In the US, the fastest service of Verizon, the leading provider of fiber-to-the-home service, is only 50 megabits a second and it costs $144.99 a month. In contrast, Hong Kong Broadband Network offers one gigabit per second service for less than $26 a month, and it operates profitably. Similarly, a pilot gigabit project initiated by the South Korean government with 1,500 households in five South Korean cities costs 30,000 won a month, or less than $27, for a connection.
Broadband service providers in Hong Kong and South Korea undoubtedly enjoy the benefits of high population density of these countries. They also have a critical mass of consumers for these services.
A NYT article argues that in the United States, "costs would come down if several companies shared the financial burden of putting fiber into the ground and then competed on the basis of services built on top of the shared assets. That would bring multiple competitors into the picture, pushing down prices." Most broadband markets in the US have one dominant cable and phone company each.
Another reason for the lack of interest in ultra-broadband services in the US is the absence of services that require such high speeds. Uncompressed, broadcast-quality HD video, for example, uses 23 megabits a second. High speed services include those requiring two-way video-feeds like those used for tele-medicine and other services requiring video-conferencing, require software applications and service providers, apart from customers.

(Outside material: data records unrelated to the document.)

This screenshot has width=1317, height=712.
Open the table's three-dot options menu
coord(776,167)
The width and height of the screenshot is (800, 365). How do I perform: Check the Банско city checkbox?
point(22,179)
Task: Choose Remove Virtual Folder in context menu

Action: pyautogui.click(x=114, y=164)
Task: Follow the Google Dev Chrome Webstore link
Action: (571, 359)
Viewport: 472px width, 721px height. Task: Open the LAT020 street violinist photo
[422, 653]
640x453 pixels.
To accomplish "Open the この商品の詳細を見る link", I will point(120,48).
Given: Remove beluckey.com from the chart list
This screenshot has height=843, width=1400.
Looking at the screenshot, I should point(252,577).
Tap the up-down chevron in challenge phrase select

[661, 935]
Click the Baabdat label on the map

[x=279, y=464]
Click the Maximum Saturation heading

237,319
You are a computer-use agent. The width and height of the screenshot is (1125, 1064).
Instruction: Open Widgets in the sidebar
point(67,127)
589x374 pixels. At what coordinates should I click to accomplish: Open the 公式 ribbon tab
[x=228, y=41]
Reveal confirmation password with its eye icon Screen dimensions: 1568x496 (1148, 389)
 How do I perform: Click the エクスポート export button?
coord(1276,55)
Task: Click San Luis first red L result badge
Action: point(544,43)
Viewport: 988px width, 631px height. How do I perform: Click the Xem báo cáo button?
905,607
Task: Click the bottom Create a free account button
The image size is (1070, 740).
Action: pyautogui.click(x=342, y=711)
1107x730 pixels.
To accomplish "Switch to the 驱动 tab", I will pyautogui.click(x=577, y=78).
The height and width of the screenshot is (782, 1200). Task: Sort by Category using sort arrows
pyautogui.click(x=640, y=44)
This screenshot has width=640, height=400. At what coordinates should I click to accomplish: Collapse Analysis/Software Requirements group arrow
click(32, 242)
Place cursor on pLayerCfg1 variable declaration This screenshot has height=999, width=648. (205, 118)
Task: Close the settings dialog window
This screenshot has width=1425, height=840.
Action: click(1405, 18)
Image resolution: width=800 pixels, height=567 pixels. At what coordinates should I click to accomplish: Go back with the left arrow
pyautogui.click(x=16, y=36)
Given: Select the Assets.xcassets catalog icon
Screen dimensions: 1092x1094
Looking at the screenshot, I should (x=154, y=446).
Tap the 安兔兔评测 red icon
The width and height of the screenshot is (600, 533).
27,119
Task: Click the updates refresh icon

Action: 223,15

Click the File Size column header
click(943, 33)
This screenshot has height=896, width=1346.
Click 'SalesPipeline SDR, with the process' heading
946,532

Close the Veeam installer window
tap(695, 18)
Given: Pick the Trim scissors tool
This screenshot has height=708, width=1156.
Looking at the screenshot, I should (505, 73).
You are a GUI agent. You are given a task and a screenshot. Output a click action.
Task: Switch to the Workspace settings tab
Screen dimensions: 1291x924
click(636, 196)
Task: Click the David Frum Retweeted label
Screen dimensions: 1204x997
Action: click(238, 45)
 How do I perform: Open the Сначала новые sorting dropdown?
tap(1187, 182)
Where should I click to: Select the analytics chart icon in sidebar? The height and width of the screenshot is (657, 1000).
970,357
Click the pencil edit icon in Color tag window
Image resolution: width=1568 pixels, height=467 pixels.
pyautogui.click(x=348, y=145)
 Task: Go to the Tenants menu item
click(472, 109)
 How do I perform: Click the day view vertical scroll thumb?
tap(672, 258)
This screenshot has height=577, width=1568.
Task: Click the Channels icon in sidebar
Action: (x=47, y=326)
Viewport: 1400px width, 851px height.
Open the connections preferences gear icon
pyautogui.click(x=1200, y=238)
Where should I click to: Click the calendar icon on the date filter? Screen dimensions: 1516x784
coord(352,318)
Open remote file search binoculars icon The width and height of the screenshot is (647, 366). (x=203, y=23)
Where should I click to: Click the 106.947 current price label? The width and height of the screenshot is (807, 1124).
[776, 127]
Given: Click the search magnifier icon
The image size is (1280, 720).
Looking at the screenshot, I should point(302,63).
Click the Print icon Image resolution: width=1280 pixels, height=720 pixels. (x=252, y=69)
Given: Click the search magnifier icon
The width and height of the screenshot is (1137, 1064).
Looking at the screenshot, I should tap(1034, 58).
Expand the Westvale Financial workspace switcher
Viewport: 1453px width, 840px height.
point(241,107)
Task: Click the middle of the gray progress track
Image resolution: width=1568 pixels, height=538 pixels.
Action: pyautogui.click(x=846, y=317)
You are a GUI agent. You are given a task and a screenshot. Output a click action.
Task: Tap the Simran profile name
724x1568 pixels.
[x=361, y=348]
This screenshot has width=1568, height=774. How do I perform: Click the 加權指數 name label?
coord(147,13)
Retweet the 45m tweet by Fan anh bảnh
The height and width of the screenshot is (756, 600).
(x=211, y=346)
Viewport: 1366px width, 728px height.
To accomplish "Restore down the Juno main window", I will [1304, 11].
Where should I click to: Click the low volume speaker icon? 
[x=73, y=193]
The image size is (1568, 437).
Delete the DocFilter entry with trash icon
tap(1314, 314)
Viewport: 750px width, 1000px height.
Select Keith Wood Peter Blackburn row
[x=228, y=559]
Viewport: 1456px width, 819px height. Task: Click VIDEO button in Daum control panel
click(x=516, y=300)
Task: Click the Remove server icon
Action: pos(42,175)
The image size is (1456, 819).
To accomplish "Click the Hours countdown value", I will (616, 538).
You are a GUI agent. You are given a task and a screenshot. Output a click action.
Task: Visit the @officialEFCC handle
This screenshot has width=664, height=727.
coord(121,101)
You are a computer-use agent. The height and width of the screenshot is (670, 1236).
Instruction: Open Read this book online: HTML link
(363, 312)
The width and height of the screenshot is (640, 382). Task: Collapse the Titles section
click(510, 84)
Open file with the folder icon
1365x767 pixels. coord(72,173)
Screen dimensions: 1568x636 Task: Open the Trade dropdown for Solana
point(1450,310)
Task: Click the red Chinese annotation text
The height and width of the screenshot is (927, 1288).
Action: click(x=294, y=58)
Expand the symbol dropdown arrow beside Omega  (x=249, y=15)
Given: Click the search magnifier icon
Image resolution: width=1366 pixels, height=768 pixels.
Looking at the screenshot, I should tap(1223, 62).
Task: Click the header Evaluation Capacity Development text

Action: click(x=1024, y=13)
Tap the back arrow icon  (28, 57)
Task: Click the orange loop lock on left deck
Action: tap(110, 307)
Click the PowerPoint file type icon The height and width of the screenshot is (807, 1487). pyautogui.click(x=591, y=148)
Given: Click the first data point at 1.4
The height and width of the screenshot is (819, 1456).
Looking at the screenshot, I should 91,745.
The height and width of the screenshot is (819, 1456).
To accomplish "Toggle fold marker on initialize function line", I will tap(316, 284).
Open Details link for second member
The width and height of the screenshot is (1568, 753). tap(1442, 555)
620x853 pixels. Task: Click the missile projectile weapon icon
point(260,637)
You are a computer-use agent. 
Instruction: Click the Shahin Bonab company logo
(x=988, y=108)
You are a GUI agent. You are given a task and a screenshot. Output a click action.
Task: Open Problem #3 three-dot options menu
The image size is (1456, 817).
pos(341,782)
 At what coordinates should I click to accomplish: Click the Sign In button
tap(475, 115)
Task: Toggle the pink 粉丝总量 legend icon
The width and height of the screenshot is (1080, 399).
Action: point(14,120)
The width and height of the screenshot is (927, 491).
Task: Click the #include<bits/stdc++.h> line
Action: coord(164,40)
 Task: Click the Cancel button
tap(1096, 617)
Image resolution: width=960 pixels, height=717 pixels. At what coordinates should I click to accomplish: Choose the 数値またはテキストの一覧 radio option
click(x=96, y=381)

I am not upto speed with the latest regulatory provisions in telecom sector in India. However, the same approach could be adopted in India too where several telecom operators have already laid vast fibre optic backbone networks. In fact, fibre optic networks are today available across the length and breadth of the country, even in rural interiors. In many places, these are adequate to deliver even utlra-broadband services.
With appropriate regulatory changes, similar to the open access arrangements in electricity, telecom service providers can share their networks. The electricity distribution and transmission utilities are obliged to permit anyone to transfer electricity using their networks for payment of a fee.
In the absence of such regulatory enablers, telecom companies would be get locked up in an expensive and inefficient battle to lay competing network lines. This would crowd-out investments in content development and prevent the realization of the full potential of broadband-based service delivery. This is all the more unfortunate since unlike South Korea and other smaller developed countries, distances and problems posed by it are stumbling blocks to India’s development. Education, health care, employment skills development and many other areas could be transformed if the infrastructure and softare platform to deliver broadband-based services is available.